Lijit was a great concept conceived by Stan James under the Outfoxed name, but now is being run down by management focusing on revenue instead of transparency. CEO Vernon is soliciting investor’s money while pitching Lijit to Publishers as he publishes falsehoods about the bloggers union. This calls into question this road Vernon is taking the Lijit concept down and its future for Publishers who are considering melding their content with Lijit. If Lijit simply transparently discloses its profit from being on a blog, and what is happening to the content, then informed Publishers who like the terms should of course use Lijit. Until then, P.U.B. continues to post our “Do not install” advisory.

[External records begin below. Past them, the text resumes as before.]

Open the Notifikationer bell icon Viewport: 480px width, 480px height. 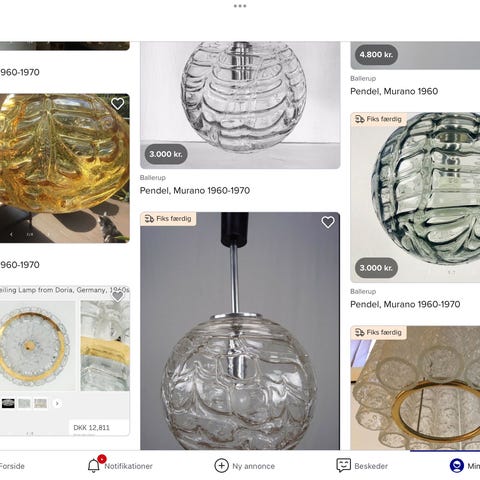94,466
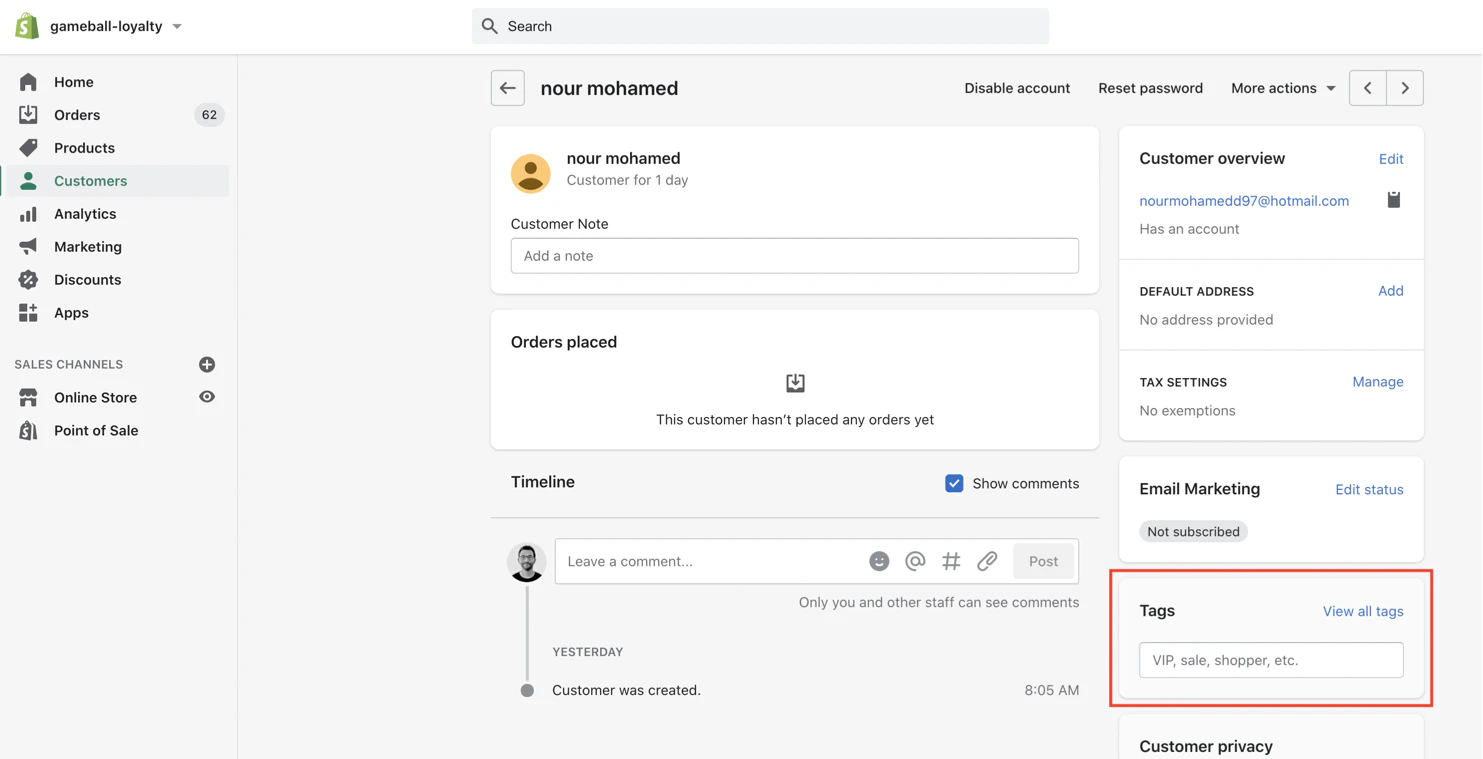This screenshot has height=759, width=1483.
Task: Go to next customer with right chevron
Action: click(1404, 88)
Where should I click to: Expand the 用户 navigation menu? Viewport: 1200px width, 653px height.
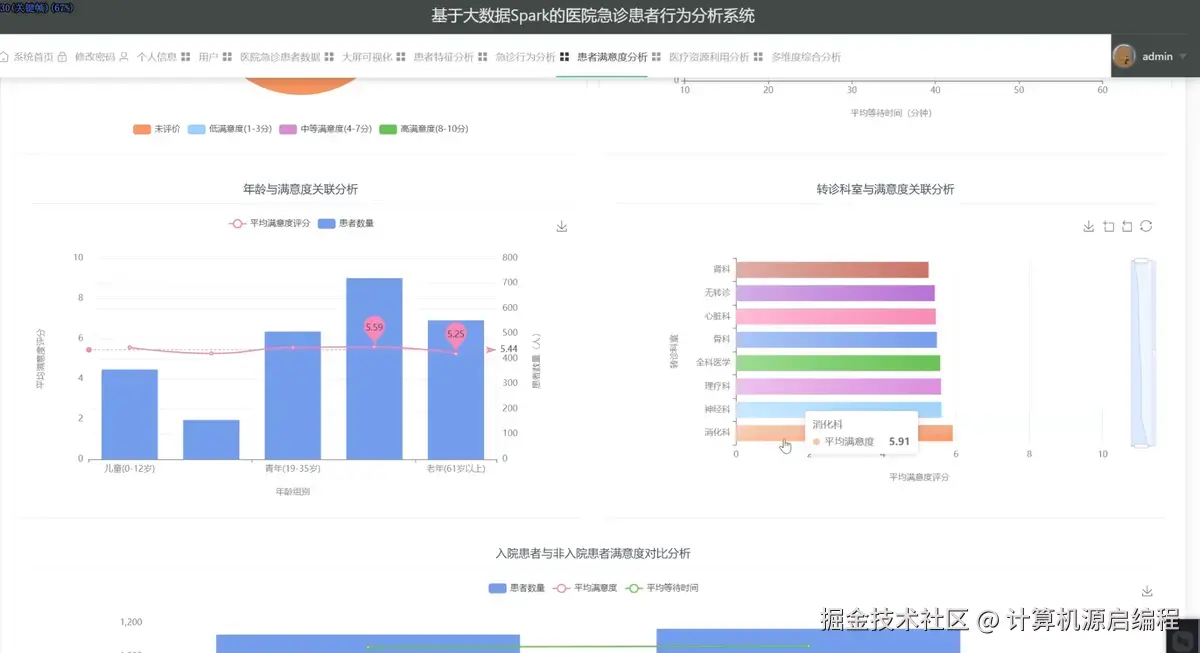207,57
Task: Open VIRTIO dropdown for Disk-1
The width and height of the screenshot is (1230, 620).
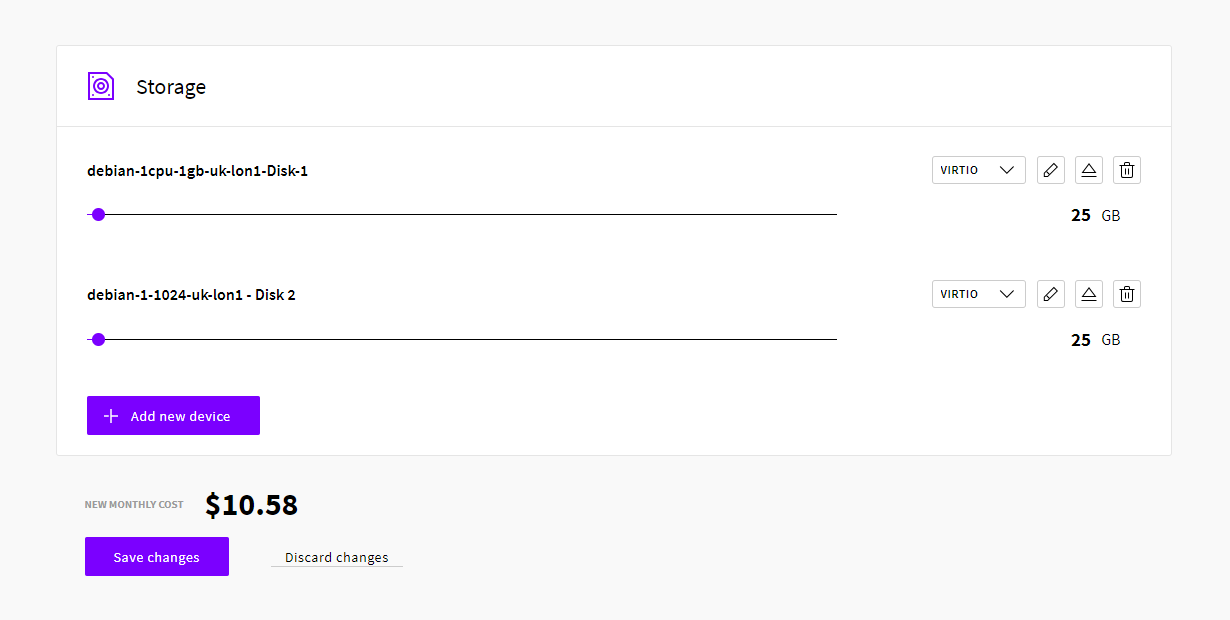Action: pyautogui.click(x=978, y=170)

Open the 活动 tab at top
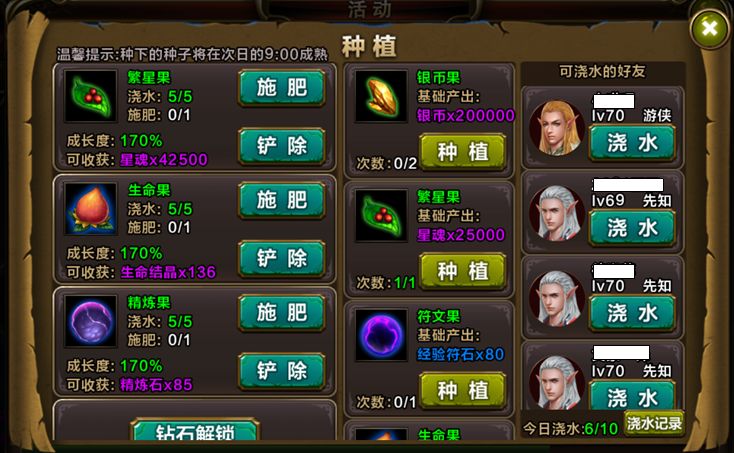click(x=369, y=9)
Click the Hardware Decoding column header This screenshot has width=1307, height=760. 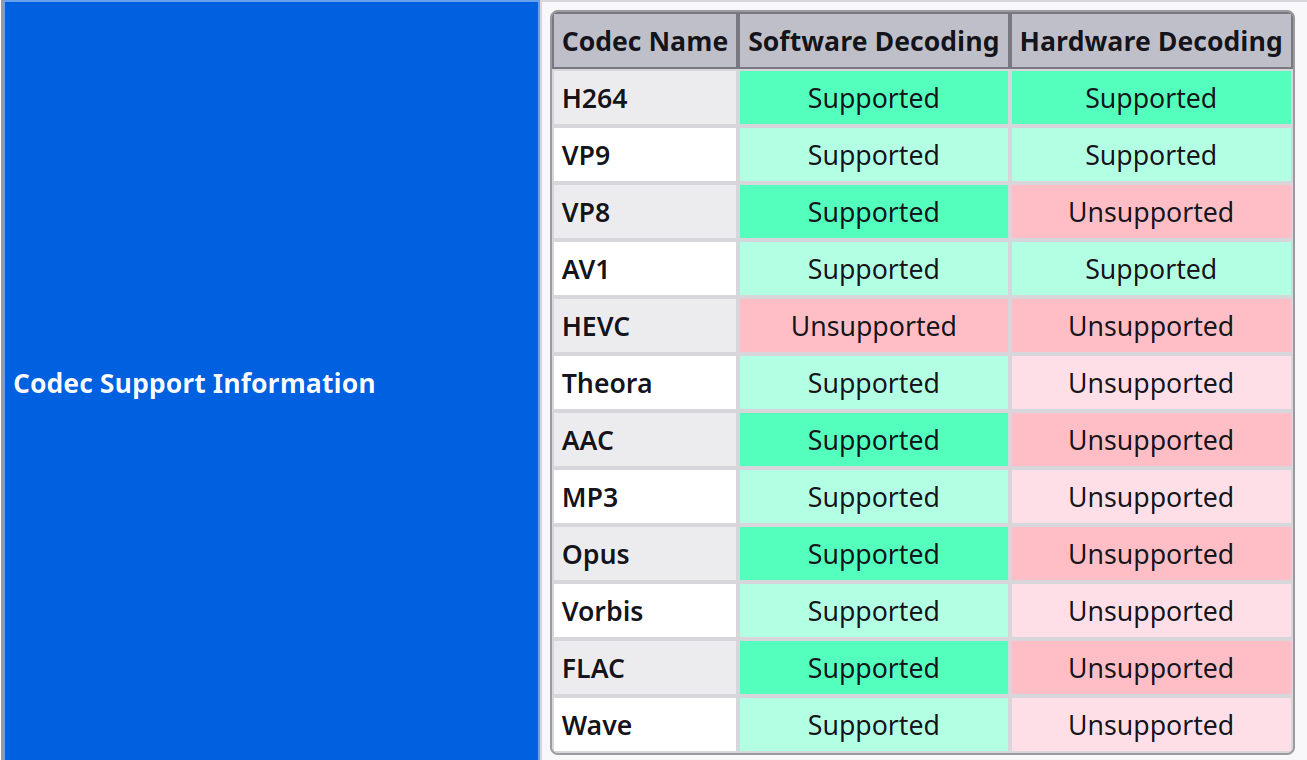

The blogger world is a new paradigm; old world business models don’t work in the transparency of this paradigm. It takes a new breed of company to perform in this environment, and a new breed of Union as well.

Lijit was generating revenue from installs on Publishers blogs, not addressing any sharing of this revenue with the Publishers making it possible. In any other industry this could very well have gone on forever.

The Blogger’s Publisher’s Union working with Publishers within the Blog Paradigm called Lijit out on this fact and content use questions early in 2008, and Lijit management provided a mixed message. The first public statement from Lijit was ‘When Lijit has money it will share it’, then several months of silence, then an apparently un-vetted explosion by Vernon against the Bloggers Union on the Lijit Blog itself.

The lesson is to be transparent from day one in the Blog Paradigm. Publishers are too smart, and the medium too viral to put out anything else. To Lijit’s credit, it’s still halfway there, because Lijit allows this thread to at least be read, and this, as I’ve said before, is a huge step for a company, and may in fact be its savior when more transparent management takes over Lijit.


What’s next for P.U.B. or is Lijit the only issue P.U.B. is working on?*


Lijit is talking the revenue sharing talk now, thanks to individual publishers who allowed the issue to appear on their blogs, whatever their stance (there are some publishers who like Lijit with or without the revenue or content issues, and their opinion is as important as any other Publishers).

P.U.B. plans to devote resources to major players in the Blog World, for example Google, the dominant Blog entity, which has been paying publishers, but is it a fair % of what Google takes in?

For now, Lijit's small capitulation to finally offer revenue to Publishers is being tracked and monitored, with a request Publishers provide feedback on Lijit’s capitulation to now provide individual publishers revenue, i.e.: Are they happy with the revenue and how does it compare to Google?

*These F.A.Q. were provided to Lijit’s Counsel and Investors 3 weeks prior to publishing here on P.U.B. in a goodwill effort to allow Lijit feedback in case any facts were in dispute. They did not respond, nor refute any of the information contained here.